继Maestrobot后，Telegram Bot项目再遭恶意利用：Unibot攻击事件分析

北京时间2023年10月31日12:39:23，Unibot发生漏洞恶意利用，损失了64万美元的资产。攻击者利用Unibot路由器合约中的“arbitrary call”漏洞，将价值64万美元的各种预先授权给路由合约的代币转移到自己名下。

让我们先来了解一下此次事件的漏洞分析和攻击过程。

漏洞分析

函数0xb2bd16ab()未正确检查输入参数，特别是varg0和varg4，这两个参数被用于任意调用外部代币合约并执行‘transferFrom()’方法。

攻击过程

攻击从北京时间31日12:39:23开始，持续到了31日的14:09:47。在此期间，攻击者执行了22次攻击交易，调用了攻击合约上的"0x5456a7bf()"方法，该方法反复调用Unibot路由器合约中的"0xb2bd16ab()"方法，将各种代币从受害者地址转移到自己的账户。

总共有42种代币通过路由器从364个受害者地址转移到了攻击者手中，漏洞利用者随后出售了这些代币，获得总计355.5 ETH（约合64万美元）。

Unibot团队稍后做出回应，部署了新的路由器合约。在其官方X账号中他们还宣布了对所有受害者的赔偿计划。目前所有355.5ETH已被转入Tornado.Cash。

Telegram机器人

此次攻击与此前的Maestrobot事件非常相似。10月25日，CertiK Alert即在X平台发布警告称，Telegram 机器人项目Maestro Bots路由器合约遭受攻击，导致损失约50万美元。

Telegram机器人是Web3.0世界中的一个新兴领域，它让用户能够通过Telegram界面进行各种DeFi操作，同时将代币整合其中。然而，如何区分真正的创新和令人迷惑的假象也变得越来越复杂。

CertiK安全团队对CoinGecko的Telegram机器人代币列表中的61个项目进行了研究，发现近40%的项目疑似处于休眠状态、可能存在欺诈现象，或面临无法从大幅抛售中恢复的风险。这些平台的交易机制无疑是创新的，但许多都缺乏关键的技术细节，尤其是应用内钱包私钥管理的相关信息。我们建议用户在这些平台上操作需格外谨慎，尽量减少与其交互，并避免长期储存资产。

了解Telegram机器人及其代币

Telegram机器人是通过Telegram聊天程序运行的自动化程序。它们可以进行交易、向用户提供市场数据、评估社交媒体上的情绪，并通过Telegram界面发起的执行命令与智能合约进行交互。这种类型的机器人已存在多年，但近年来它们随着Telegram机器人代币的出现而备受关注。

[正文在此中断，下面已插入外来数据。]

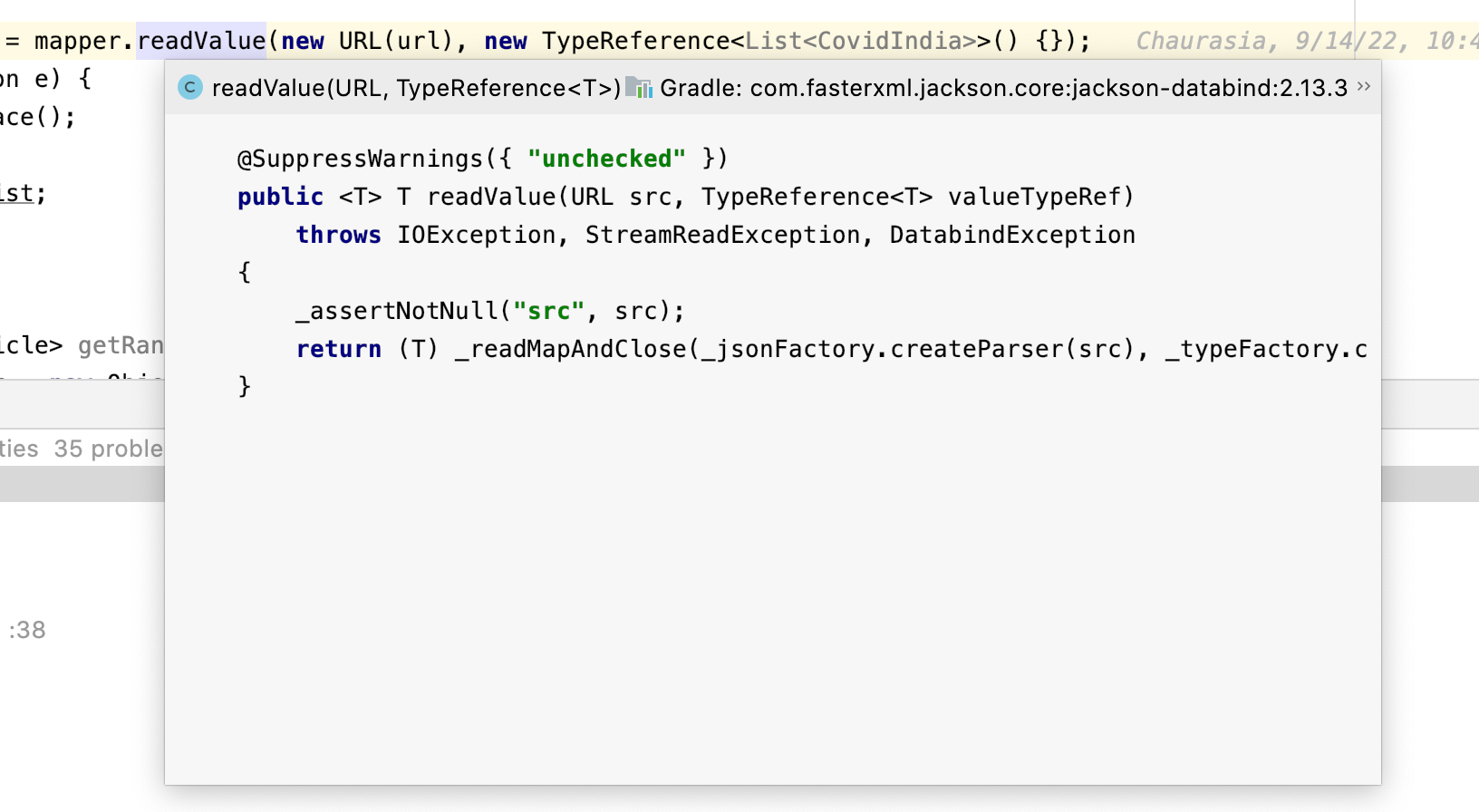Click DatabindException in the throws clause
Screen dimensions: 1479x812
pos(1011,235)
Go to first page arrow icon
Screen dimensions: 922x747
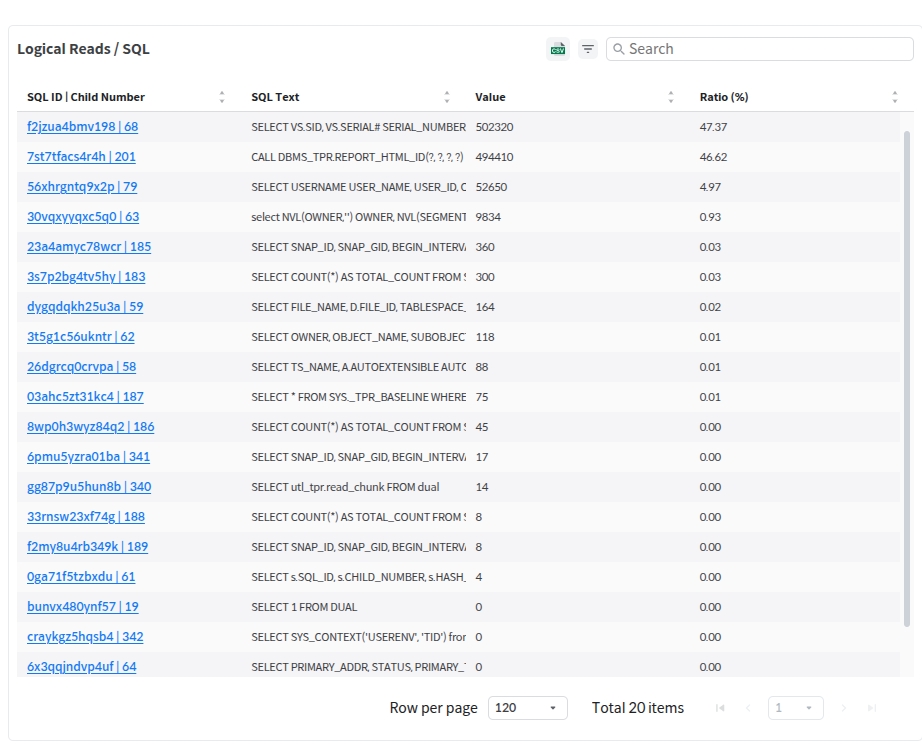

Telegram机器人代币是集成到Telegram机器人中的原生代币，主要用于多样化的交易功能，如执行DEX交易、跨钱包管理投资组合、Yield Farming以及其他与DeFi相关的可行操作。这些代币本质上允许用户仅通过与Telegram界面的交互就能对接整个DeFi。如果这些程序能够长期保持安全和正常运行，可能会对DeFi的整体可访问性带来重大影响。

今年7月20日之后，这些代币的受欢迎程度急剧上升，一些代币的涨幅甚至超过了1000%。这种趋势反映了Web3.0社区中常见的周期性狂热，其驱动力来自X平台（前Twitter）上Web3.0货币社区的叙事共鸣。

尤其是Unibot崭露头角之后，又涌现出了大量TBT。而截至2023年8月3日，CoinGecko的机器人代币栏目已经列出了61个此类系统。

穿越叙事的交叉路口

TBT（Telegram机器人代币）在Web3.0领域占据了独特的地位。在X平台（前Twitter）上，Web3.0货币爱好者经常把它们作为实用代币来讨论。此前，“实用”一词在Web3.0货币领域一直与元叙事相关联，通常涉及人工智能、金融科技、物流、跨境交易等专业行业的故事。TBT最初是伴随着“实用”叙事而发展起来的，旨在通过创新的用户界面来分散和完善交易活动。但是，TBT其实已经超越了单一的实用元叙事，在各种meme和非meme叙事中找到了共鸣。

与此同时，随着TBT叙事的发展，围绕迷你游戏meme代币的周期性炒作出现了，尤其是一个名为“$HAMS”的项目。$HAMS是一个昙花一现的meme代币，允许用户在仓鼠比赛直播中下注。然而，由于社区成员指控运营商重复使用仓鼠视频片段，$HAMS在推出后不久便夭折了。这催生了其他各种游戏纪念代币，也称其为TBT。其中一种代币叫“$TETRIS”，用户可以在其中赌博并参与玩家之间的俄罗斯方块竞赛。某些游戏纪念代币之间的联系是通过在X平台上被广泛提及而形成的。